◆ TASK DESCRIPTION
The job is to output each record exactly as it stands, pictures excluded.

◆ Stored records
%%

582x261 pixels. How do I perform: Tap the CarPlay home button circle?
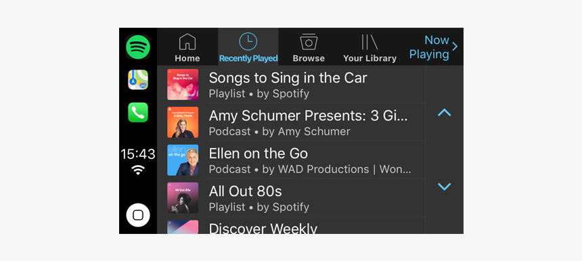click(x=138, y=215)
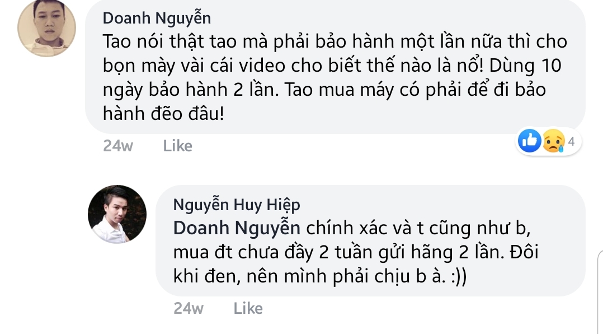Like Doanh Nguyễn's comment

(x=177, y=146)
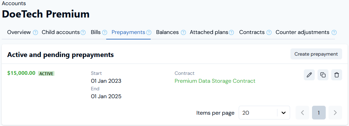Click the Create prepayment button

click(x=316, y=54)
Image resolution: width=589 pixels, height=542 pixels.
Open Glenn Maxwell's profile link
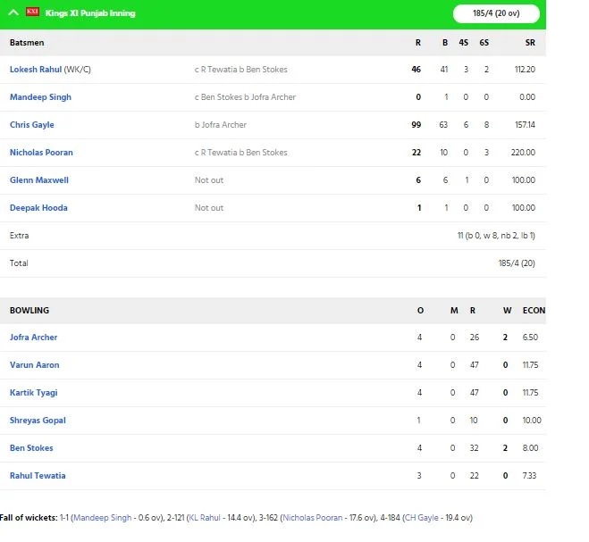(x=39, y=180)
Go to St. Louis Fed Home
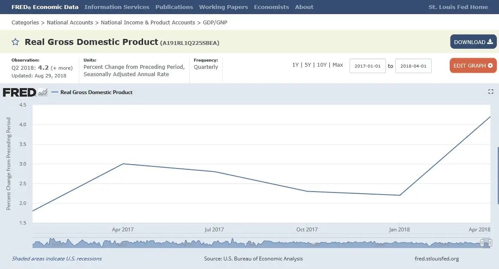The height and width of the screenshot is (269, 499). (x=458, y=7)
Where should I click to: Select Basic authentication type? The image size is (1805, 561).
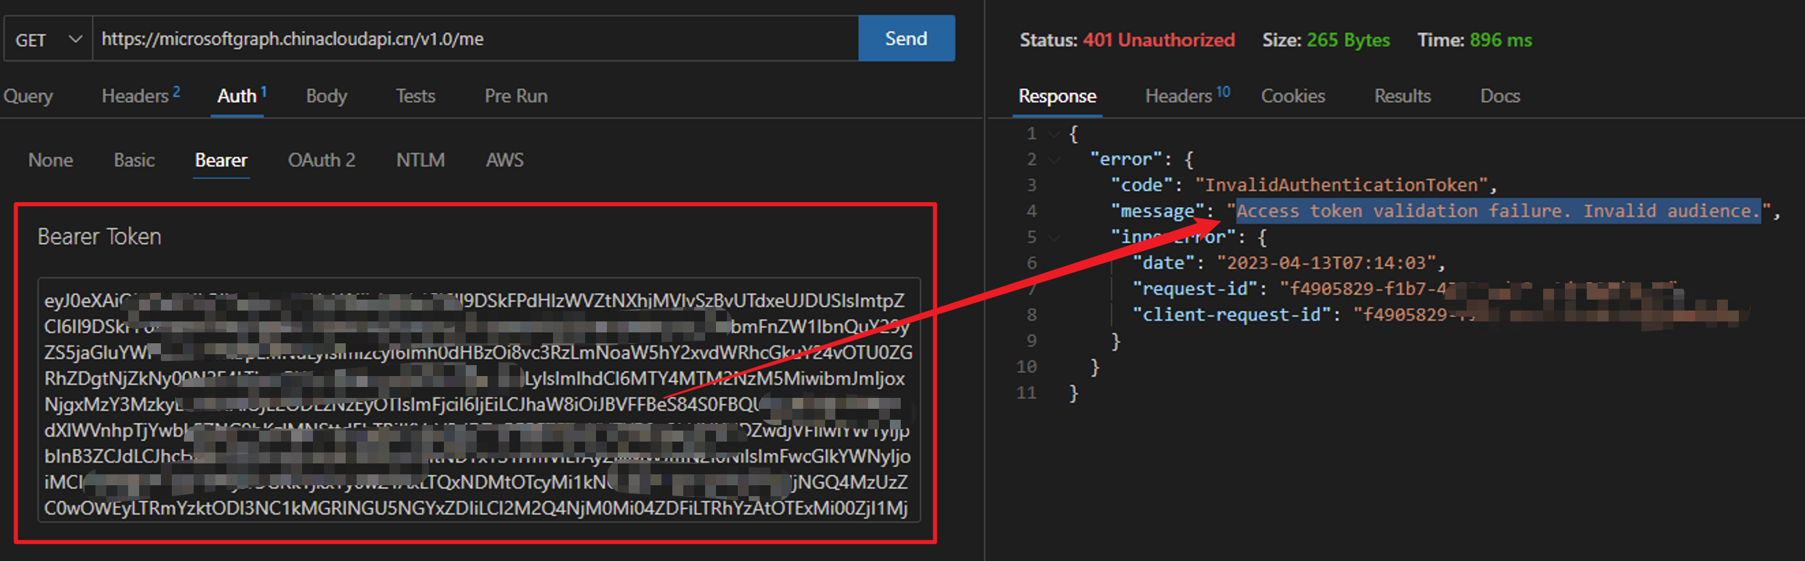(134, 161)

%%

◆ EXERCISE ANSWER
582x261 pixels. How do I perform: Tap the CarPlay home button circle?
click(x=138, y=215)
Like Doanh Nguyễn's comment

(x=177, y=146)
Click the Create prepayment button

click(x=316, y=54)
Image resolution: width=589 pixels, height=542 pixels.
Open Glenn Maxwell's profile link
(x=39, y=180)
Go to St. Louis Fed Home
The height and width of the screenshot is (269, 499). (x=458, y=7)
Where should I click to: Select Basic authentication type? The image size is (1805, 561).
(134, 161)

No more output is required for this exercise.